3 - Saying Goodbye: 5 September 2024

In the movies, saying goodbye is often shown as a single event.  You say goodbye once and then the goodbye is finished.

Saying goodbye to Margaret has not been like that at all.  The process has been a jerky, irregular series of events.  First, there was the funeral.  As of today, the funeral was precisely 1 year and 1 complete week ago – plus a few additional hours. How to describe one whole year and one whole week during which I tried my hardest to rebuild a life when the most important part of it had been snatched away from me by a Cruel Cosmic Joke?  How to describe the inability to sleep beyond 4.00 am? How to describe the gut wrenching knowledge of terrible loss? I doubt even Shakespeare would have the words to describe the last year and one week.

Today was another in my series of the jerky, irregular events that have studded the whole process of me saying goodbye.

Having arrived in Dublin just after 12.00 noon on Wednesday; having slept the dismal sleep hours permitted by jet lag, I went on two separate walking tours of Dublin today.  The first was a walking our of Dublin.  I had never done a walking tour of Dublin before.  We had never needed to.  We had simply walked through unknown streets as the whim had taken us.  Two people in a strange city exploring everywhere we could get to.

I had never realized before today just how much of Dublin we had enjoyed, never realized that without knowing anything about the standard tourist attractions, we had explored many of the tourist attractions that I walked through yet again today.

We had walked down O’Connell Street, laughing at the shiny sleek Millennial Spire tapering its way into the sky; laughing at the joke of it all.  Where the Millennial Spire now soars, there had once been a statue of Lord Nelson, British hero of the Battle of Trafalgar. 

The IRA had blown up the statue of Nelson – and somehow, the Irish Police (the Garda) had been unable to find the culprits.  The Millennial Spire replaced the statue of Nelson and to this day, no one knows who murdered the statue of Nelson.  Margaret and I thought it was a huge joke – and I could hear Margaret laughing all over again as the tour guide related the story to the tour group.

I wanted to cry.  She should have been there with me but she was not.  I told myself I had to say goodbye and get over it.

I kept walking.

The same feeling kept recurring as the tour group walked through the streets on the south side of the River Liffey.  We had walked through these streets – every one of them – and now I had to say goodbye.  Everywhere we walked on the tour, the same thing happened, and every time it happened, I had to say goodbye all over again.  It was not just jerky and irregular, it was overwhelming.  The urge to cry refused to go away, but I didn’t cry; I just got grumpy.

Then I had lunch in Bewleys in Grafton Street – a place where we often went.  On our last visit to Bewleys, Margaret took a photo of the cakes and sent it to Gus.  Gus worked there once and we laughed uproariously at his astonished reaction.

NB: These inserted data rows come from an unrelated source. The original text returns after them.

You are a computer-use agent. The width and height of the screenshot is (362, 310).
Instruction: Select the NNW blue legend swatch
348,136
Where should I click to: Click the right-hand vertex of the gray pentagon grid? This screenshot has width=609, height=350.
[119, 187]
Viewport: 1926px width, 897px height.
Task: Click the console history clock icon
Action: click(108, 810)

After lunch, I once again visited Trinity College and did a tour of the Book of Kells.  It has changed a lot, but it is still the same.  It has changed a lot because the books are no longer in the Main Hall.  There are only empty shelves there now.  But it has not changed in that Trinity College Dublin still provides a home to one of the most beautiful hand written works of art still in existence.  Once again, I found myself saying goodbye all over again just like I had this morning.  Memories keep coming back.  I want them to come back because I do not want to completely lose you.  I do not want to finally and completely say goodbye.  I know we will meet again, but right now that is no comfort.  How can it be when I cannot hold your hand any more, cannot hear you laugh at me?

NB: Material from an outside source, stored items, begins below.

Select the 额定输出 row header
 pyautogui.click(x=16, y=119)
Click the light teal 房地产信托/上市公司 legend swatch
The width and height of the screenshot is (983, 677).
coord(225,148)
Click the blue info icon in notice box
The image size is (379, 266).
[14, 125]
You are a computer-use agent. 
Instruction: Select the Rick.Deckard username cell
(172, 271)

I guess all of these feelings are just another aspect of saying goodbye, but how can I say goodbye when I still feel you are not there when I sleep, still feel the emptiness of not being able to make you a coffee?  I cannot say goodbye but I must say goodbye.

It is impossible but I must do it.  So of course I will do it.

I will do it because I made a promise to you on that terrible night when you were taken from me.  I told you that I would be okay, that we were surrounded by a circle of love.  Most of all, I told you that you had suffered enough and that you had my permission to go somewhere where the pain would end.  So you did.  You took me at my word and went to where the pain did not exist.

Now I must keep my promise to you.  I must go on.  I must be okay because I promised you that I would be okay.  So I must say goodbye.  But I do not want to say goodbye.

Comments

  1. I was actually hoping you'd notice the changes that have been occurring over there in Ireland mate.
    Good to read that now you do, even though it's through eyes filled with sorrow about Marg.
    Treasure those happy visits you had with her, while also filing away what it's like now because it will only get worse. The UK is going the same way, and Australia is following suit. Remember it all John, always knowing that you, with her spirit guiding you, will go on John.